The threat they fear is the proposed installation of four 300-foot radio towers, each with blinking lights, by Modesto radio station KTRB. It is the plan of the station’s owners, Big Valley Broadcasting Co., to raise the radio station’s signal strength to 50,000 watts, broadcasting on both the AM and FM dials, the latter over KHOP. They would be among the most powerful stations in the nations.
“It is visual pollution . . . in the heart of prime agricultural land . . . why not have billboards, too,” disgustedly declares William R. Jones, a Leask neighbor whose 230 acres of vineyards produces alicante bouchet grapes for the Canadian market. The vineyard he has tended there for 18 years was planted 50 years ago. He is among the 40 landowners preparing to lead a fight before the Stanislaus County Board of Supervisors at 10:30 a.m. March 23, when the supervisors will hold a hearing on Big Valley’s plea for a permit to install the towers and a building on about 60 acres of land in the valley off Timbell Road.
Landowners already have lost one round in the fight. The County Planning Commission voted 4-2 Feb. 19 to allow the development, sending the last hope of the valley’s residents to the county supervisors. Leask said he first learned of KTRB’s plans about a month before the Planning Commission’s hearing, not allowing sufficient time to muster objections. Now retired, Leask once ran a dairy on 650 acres of valley land in his family 56 years. He and his wife moved uphill to their hilltop home 23 years ago.
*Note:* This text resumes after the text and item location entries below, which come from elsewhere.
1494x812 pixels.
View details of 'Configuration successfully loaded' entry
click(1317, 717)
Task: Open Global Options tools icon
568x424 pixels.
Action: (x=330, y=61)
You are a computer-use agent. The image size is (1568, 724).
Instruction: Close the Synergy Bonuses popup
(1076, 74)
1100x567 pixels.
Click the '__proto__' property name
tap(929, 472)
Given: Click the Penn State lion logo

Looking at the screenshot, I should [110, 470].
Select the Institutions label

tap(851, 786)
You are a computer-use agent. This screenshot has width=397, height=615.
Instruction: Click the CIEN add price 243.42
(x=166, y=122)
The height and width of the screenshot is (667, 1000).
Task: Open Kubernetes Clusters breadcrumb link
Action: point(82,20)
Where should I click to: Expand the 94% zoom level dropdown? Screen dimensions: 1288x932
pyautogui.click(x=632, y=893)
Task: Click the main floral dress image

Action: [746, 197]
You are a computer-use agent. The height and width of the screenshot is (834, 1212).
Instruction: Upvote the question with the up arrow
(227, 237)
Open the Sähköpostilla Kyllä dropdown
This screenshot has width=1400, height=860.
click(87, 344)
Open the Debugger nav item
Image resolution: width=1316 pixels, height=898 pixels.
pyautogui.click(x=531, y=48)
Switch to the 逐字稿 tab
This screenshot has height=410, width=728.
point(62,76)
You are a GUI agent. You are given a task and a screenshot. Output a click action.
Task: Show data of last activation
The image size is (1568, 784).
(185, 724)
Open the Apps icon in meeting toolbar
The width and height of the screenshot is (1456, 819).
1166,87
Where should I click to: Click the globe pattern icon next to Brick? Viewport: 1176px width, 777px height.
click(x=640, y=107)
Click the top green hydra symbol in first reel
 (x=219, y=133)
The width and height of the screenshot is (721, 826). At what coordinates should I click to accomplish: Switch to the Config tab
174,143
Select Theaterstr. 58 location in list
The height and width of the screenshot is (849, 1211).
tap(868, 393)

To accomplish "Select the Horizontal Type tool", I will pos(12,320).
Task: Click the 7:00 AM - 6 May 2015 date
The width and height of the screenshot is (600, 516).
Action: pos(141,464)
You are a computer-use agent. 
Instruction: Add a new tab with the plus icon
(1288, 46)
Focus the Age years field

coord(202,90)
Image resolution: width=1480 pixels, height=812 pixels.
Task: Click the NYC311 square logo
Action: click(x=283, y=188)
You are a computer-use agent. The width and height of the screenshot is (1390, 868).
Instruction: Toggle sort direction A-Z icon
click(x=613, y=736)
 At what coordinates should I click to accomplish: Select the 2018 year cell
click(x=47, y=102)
“We cut off the top of the hill and built us a home here … we intend to stay,” said Mrs. Leask. They and other landowners object to what they call “visual pollution they feel the big towers will bring. They also say it is commercialism. The latter objection they base on the Williamson Act – property owners have their land included in agricultural preserve agreements. They say that under the Williamson Act, farmland is supposed to be preserved also for social and esthetic values — and they say such commercial radio towers do not meet the exception stated in the law providing for “facilities for public utilities and communication towers.” “My interpretation of this wording is “public communication towers said Jones. He holds that a communication tower is two-way, the type used by public agencies for talking back and forth on radio, as compared with broadcasting, which is one way.
Jones also voices strong objection to the towers from another standpoint. He said his vineyards can only be sprayed by crop dusters from a north south direction. If the towers are erected, he said, it will make aerial spraying hazardous from those directions and force east-west spraying — which is not feasible because of wind.